**Text**
------------------------------------------------------------------------
Die Unvollkommenheit akzeptieren

Ermutigung für Eltern

Nicht allein Kinder brauchen Ermutigung – das gilt gleichermaßen für die Eltern.

Kinder sind genaue Beobachter ihrer Eltern. Sie spüren deren vergebliche Versuche, fehlerfrei zu erziehen, alles im Griff zu haben. Nach meiner Beobachtung wollen Eltern ein Problem nicht nur lösen. Sie wollen es perfekt lösen. Manche streben den pädagogischen Oscar an und nehmen dabei fast jede Anstrengung in Kauf, suchen nach dem Rezept für ihr Problem und verwechseln dabei Kindererziehung mit Kochen.

Aber da sie solche Unvollkommenheit schlecht ertragen, suchen sie nach Sündenböcken für das alltägliche Scheitern – und die sind schnell und zahlreich zur Hand: die Politik, die Gesellschaft, die Schule, die Lehrer, der Kindergarten, die Erzieherinnen. Und können diese nicht als Sündenböcke herangezogen werden, weil sie den Heranwachsenden förderliche Rahmenbedingungen bieten, bleibt immer noch jemand übrig: das Kind, das den Eltern jeden Tag den Spiegel vorhält, in dem sie die eigenen Mängel erblicken. Und je perfekter die Eltern sein wollen, umso unerbittlicher hält ihnen das Kind den Spiegel vor. Eltern halten diese Konfrontation oft nicht aus, und so projizieren sie eigene Fehler auf die Kinder nach dem Motto: “Wenn du dich besser verhalten würdest, müsste ich dich nicht anschreien, bestrafen, reglementieren.”
------------------------------------------------------------------------
**Inhalt der Daten**
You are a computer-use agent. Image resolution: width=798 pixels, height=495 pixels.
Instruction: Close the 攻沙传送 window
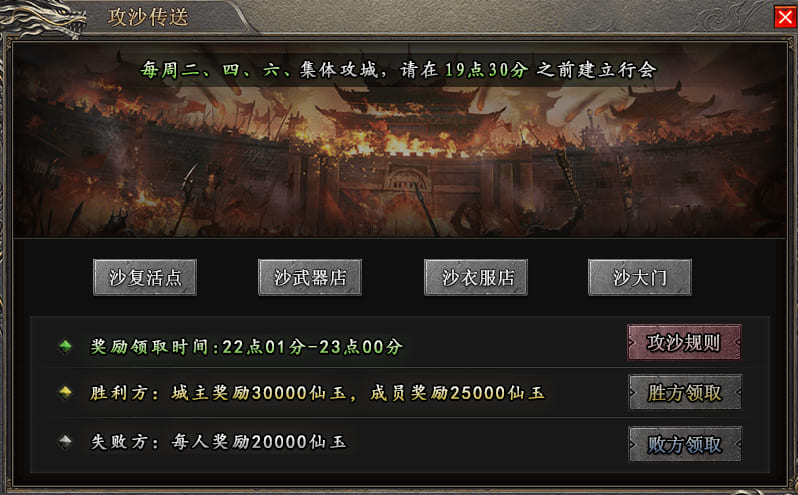(x=785, y=17)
------------------------------------------------------------------------
**Aufgaben**
1. Beantworte diese Fragen zum Text:
(a) Wer braucht laut dem Text außer den Kindern ebenfalls Ermutigung?
(b) Womit verwechseln manche Eltern die Kindererziehung?
(c) Was hält das Kind den Eltern jeden Tag vor?
2. Entnimm dem Text wortgetreu die Stelle von „Nicht allein Kinder“ bis „Kindererziehung mit Kochen.“.

**Die Lösungen**
1.
(a) Die Eltern.
(b) Mit Kochen.
(c) Den Spiegel, in dem sie die eigenen Mängel erblicken.

2.
Nicht allein Kinder brauchen Ermutigung – das gilt gleichermaßen für die Eltern.

Kinder sind genaue Beobachter ihrer Eltern. Sie spüren deren vergebliche Versuche, fehlerfrei zu erziehen, alles im Griff zu haben. Nach meiner Beobachtung wollen Eltern ein Problem nicht nur lösen. Sie wollen es perfekt lösen. Manche streben den pädagogischen Oscar an und nehmen dabei fast jede Anstrengung in Kauf, suchen nach dem Rezept für ihr Problem und verwechseln dabei Kindererziehung mit Kochen.